Last winter, the folks at Wilsonart selected the Furniture Design Department at the California College of the Arts (CCA) in Oakland, Calif., to host the challenge. The competition is, in reality, a semester-long course taught by professor Russell Baldon, and design historian and materials specialist (and I&S blogger), Grace Jeffers. The students were taught about laminate—including its history, technical capabilities, current market trends and sustainability issues—as well as the history of chairs as decorative art forms.
This year’s theme asked students to immerse themselves in the ethos of California; to examine both the state’s contribution to the man-made world and the unique phenomena of its nature. Special consideration was given to the question, “What is California design?” Since the mid-century, California has and continues to pioneer seminal design solutions, and students attempted to answer the question, “How can today’s students be more aware of this design legacy?”
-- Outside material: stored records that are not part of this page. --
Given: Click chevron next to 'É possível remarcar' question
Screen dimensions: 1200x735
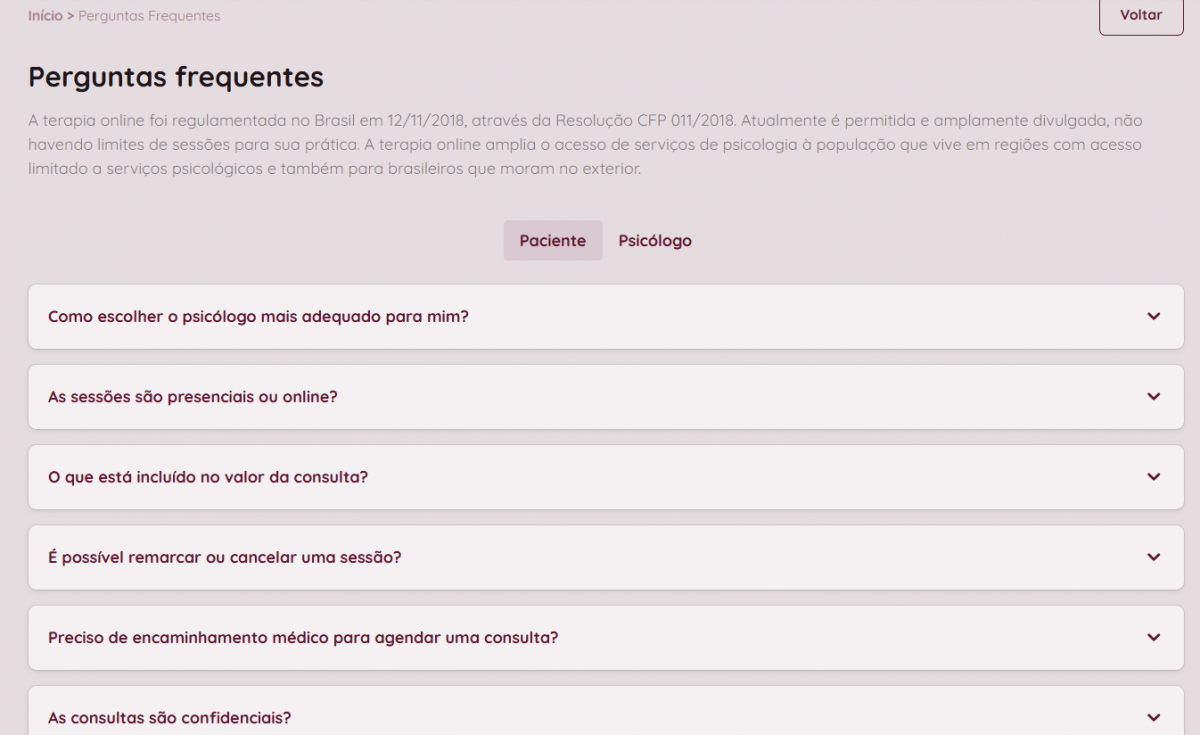Looking at the screenshot, I should coord(1153,557).
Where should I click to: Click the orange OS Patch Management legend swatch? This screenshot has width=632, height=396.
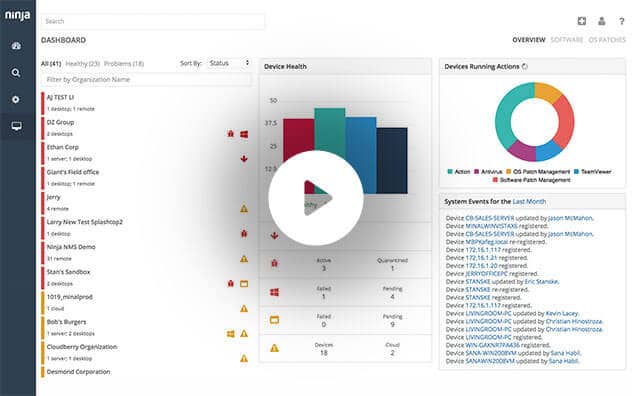click(x=509, y=172)
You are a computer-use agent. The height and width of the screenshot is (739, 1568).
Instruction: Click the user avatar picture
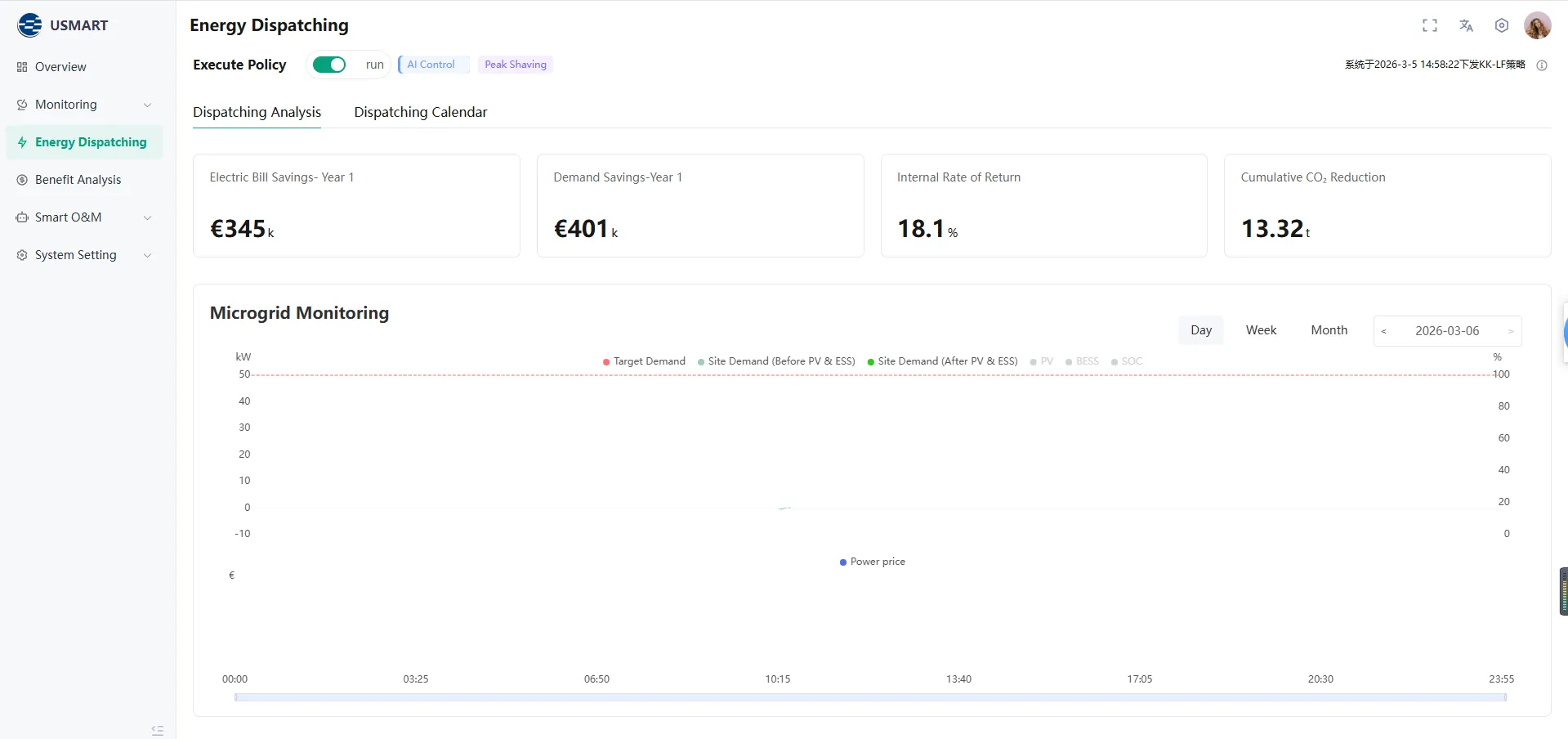click(1537, 25)
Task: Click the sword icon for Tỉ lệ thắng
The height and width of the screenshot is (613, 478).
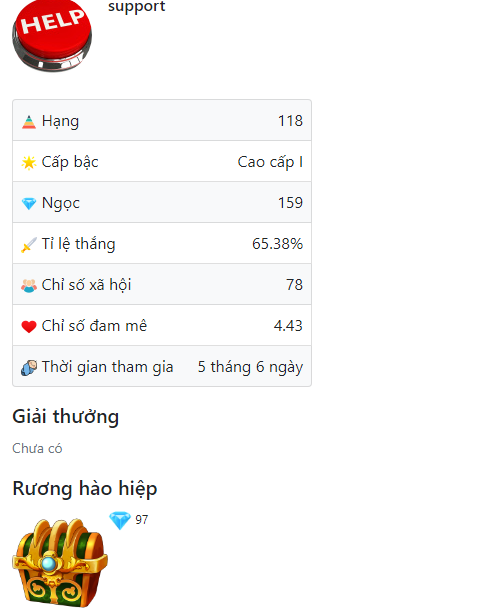Action: click(29, 245)
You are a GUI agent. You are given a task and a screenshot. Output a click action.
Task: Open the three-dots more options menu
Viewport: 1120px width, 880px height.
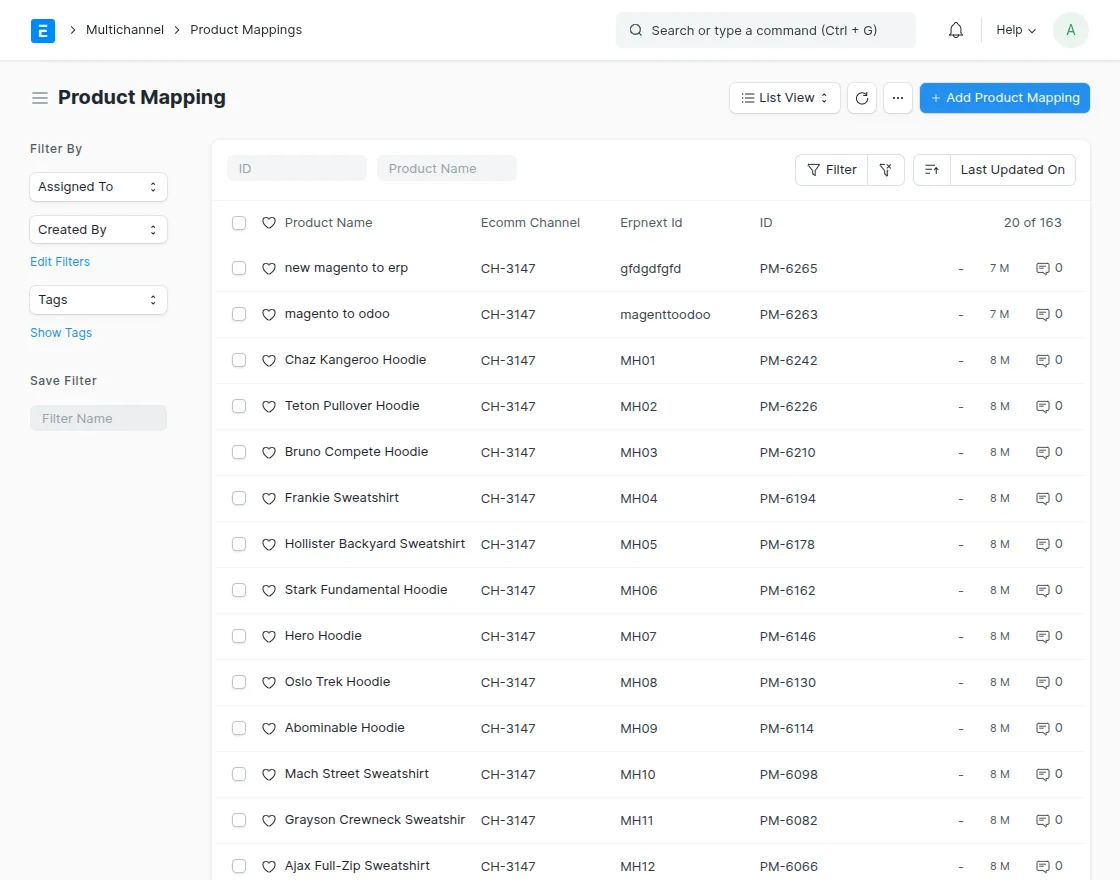click(897, 98)
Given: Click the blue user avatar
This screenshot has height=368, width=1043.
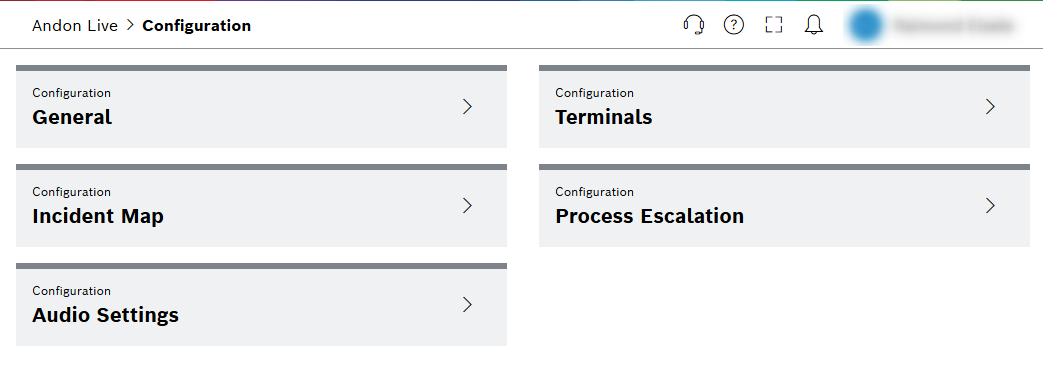Looking at the screenshot, I should [865, 25].
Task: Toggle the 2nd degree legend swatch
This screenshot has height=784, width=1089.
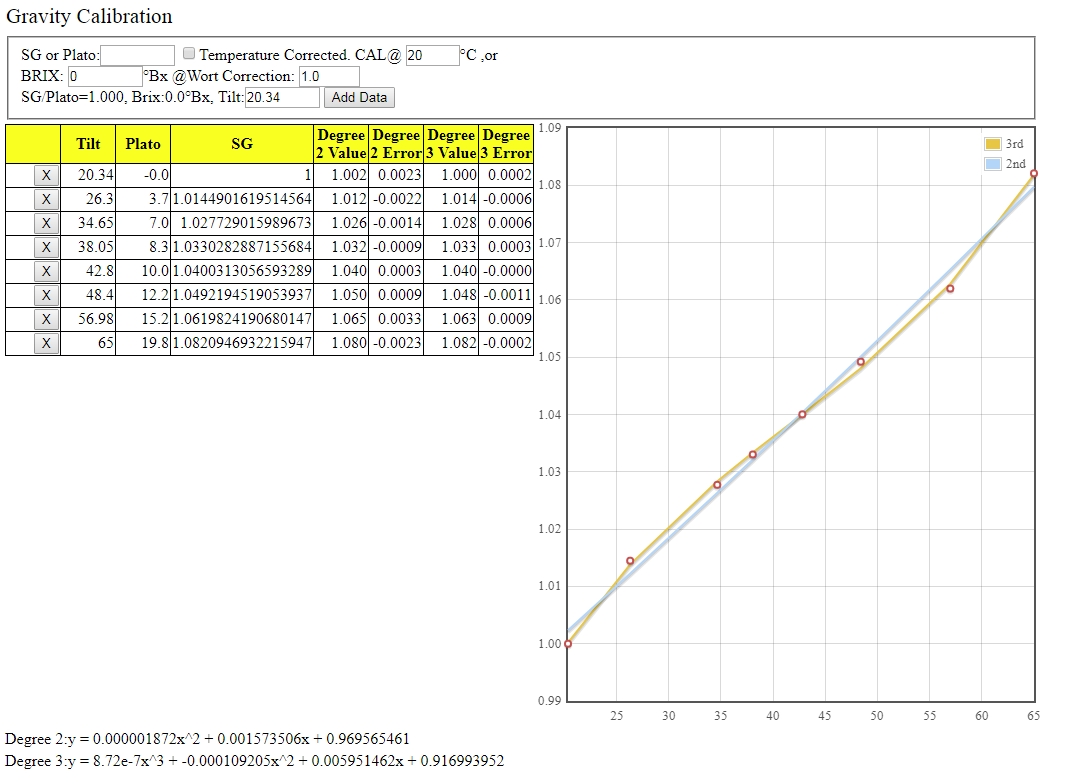Action: click(x=993, y=164)
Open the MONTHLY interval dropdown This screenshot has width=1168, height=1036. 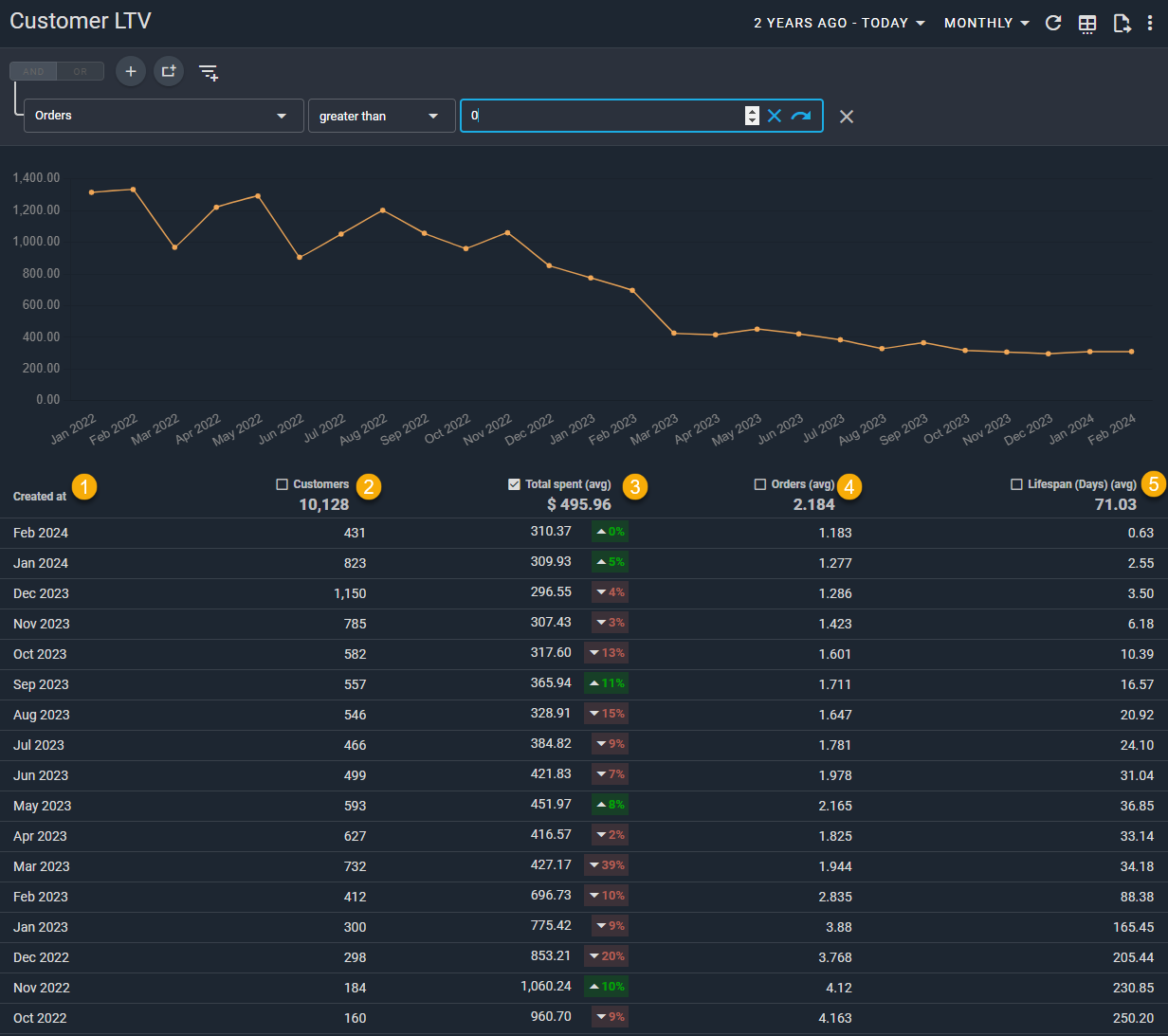pos(986,22)
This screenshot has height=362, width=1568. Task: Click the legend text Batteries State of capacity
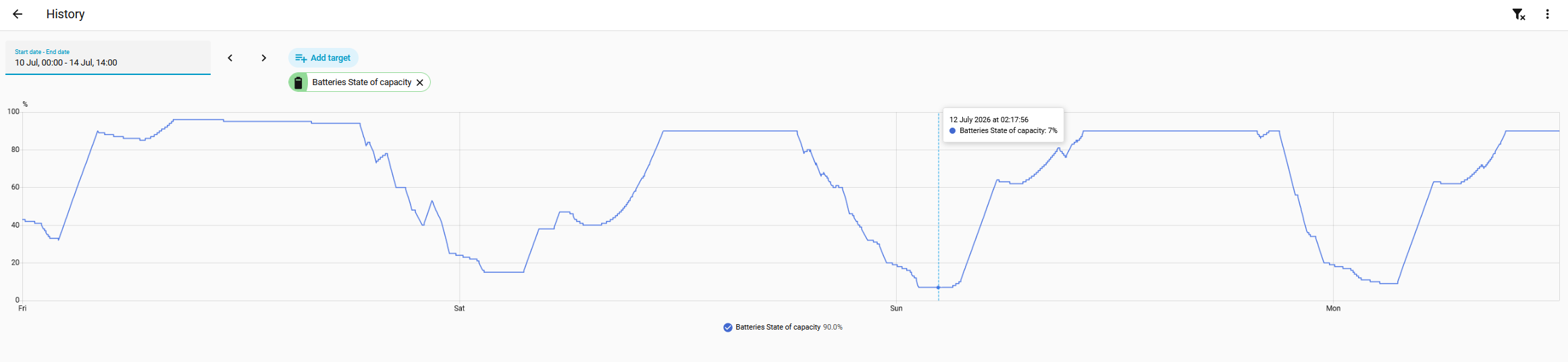click(x=778, y=328)
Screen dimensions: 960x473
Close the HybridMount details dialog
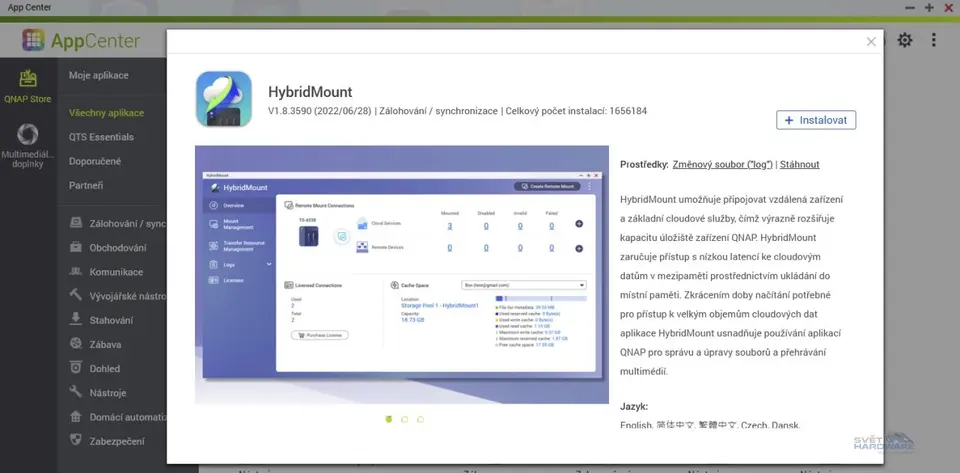(x=871, y=42)
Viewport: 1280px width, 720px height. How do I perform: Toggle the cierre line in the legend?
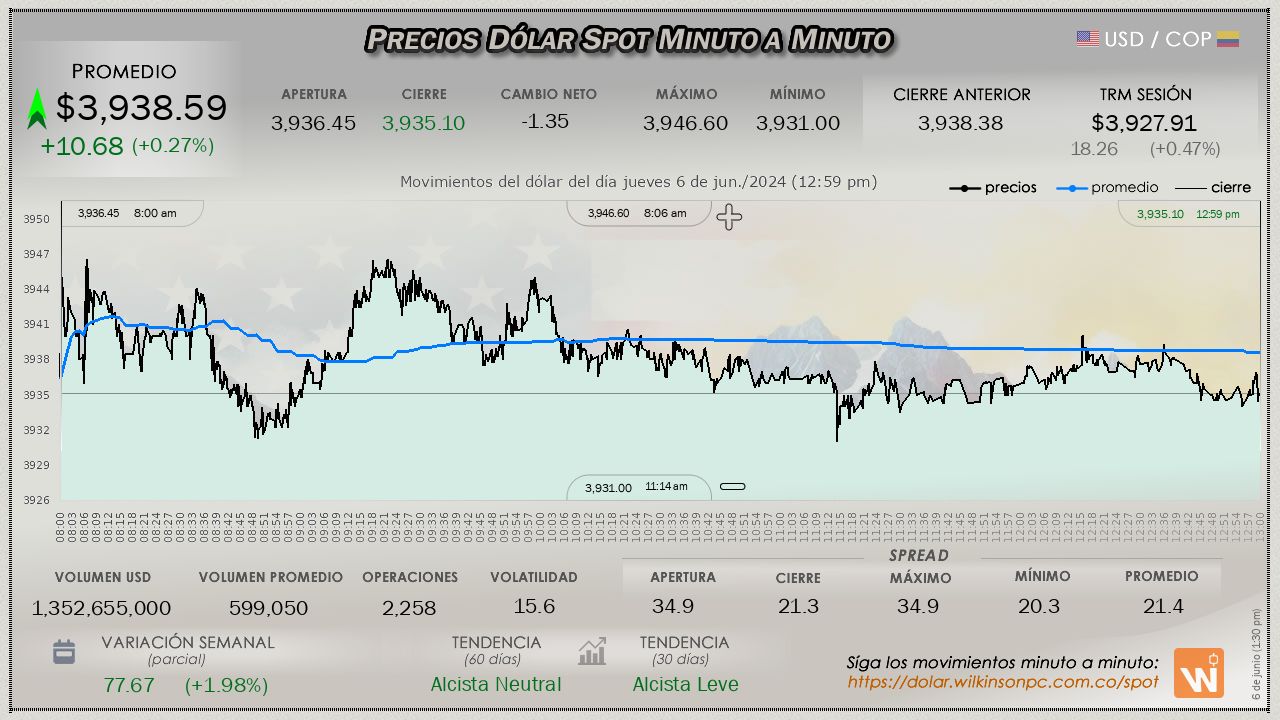coord(1212,188)
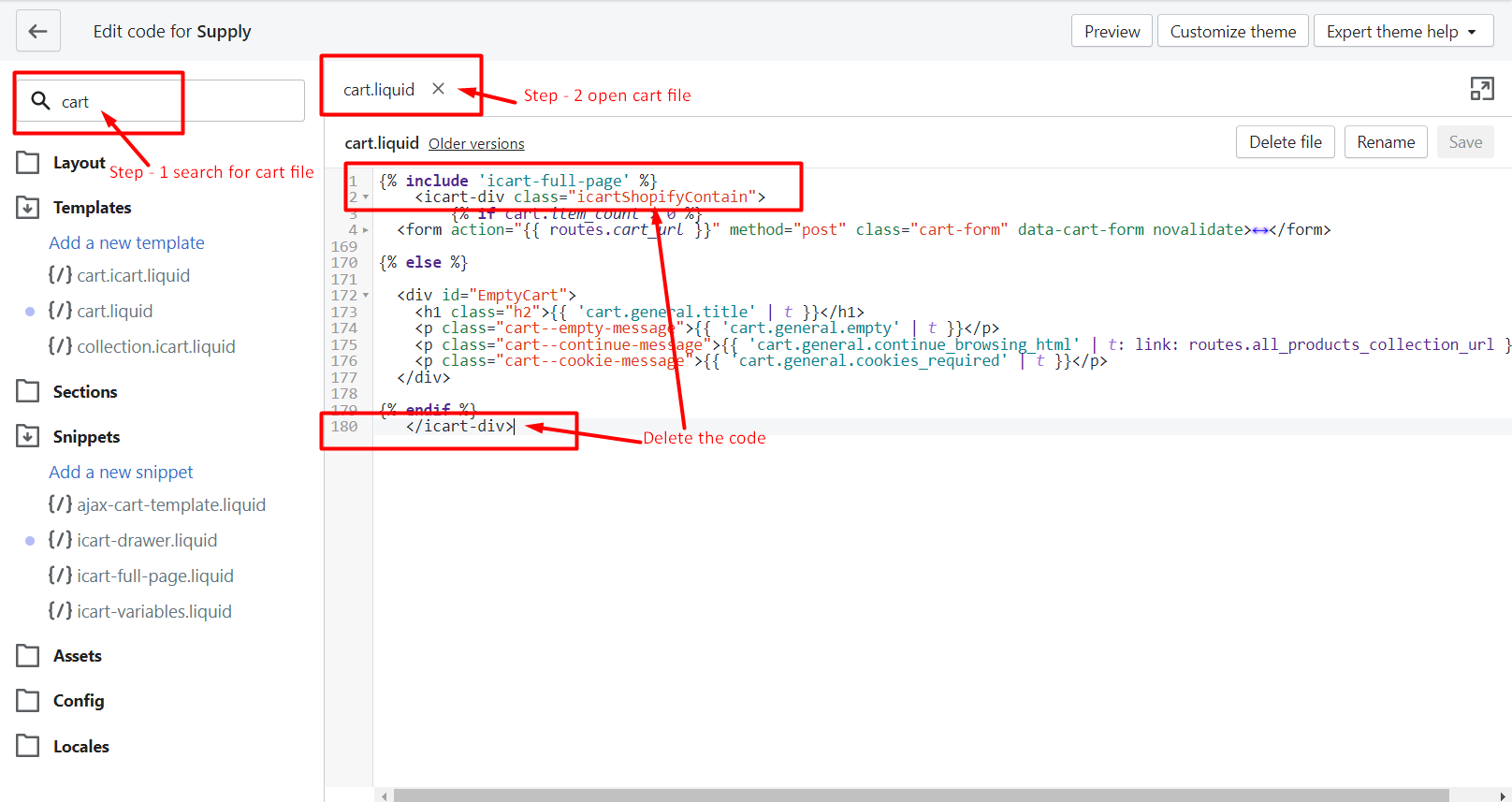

“One thing that amazes us is how each school’s unique culture and approach to design unfold with the project,” explains Alison DeMartino, Wilsonart’s director of marketing communications. “California College of the Arts was no exception, as their ever-merging undercurrents of design, craft and art are predominant.”
As you are about to discover, laminate isn’t just for decorative surfacing anymore. The following group of CCA students are keenly aware of the design legacy that has been passed onto them, and are busy shaping their own to pass down to those who follow.
kaii tu | torrey chair
Officially pronounced the winner of the “Wilsonart Challenges …” competition at the International Contemporary Furniture Fair (ICFF) in May, Kaii Tu’s Torrey Chair features a fragmented geometry, rendered from multiple perspective points. Seemingly random angles of different colors of wood grain laminate are used to simultaneously sculpt and paint the form.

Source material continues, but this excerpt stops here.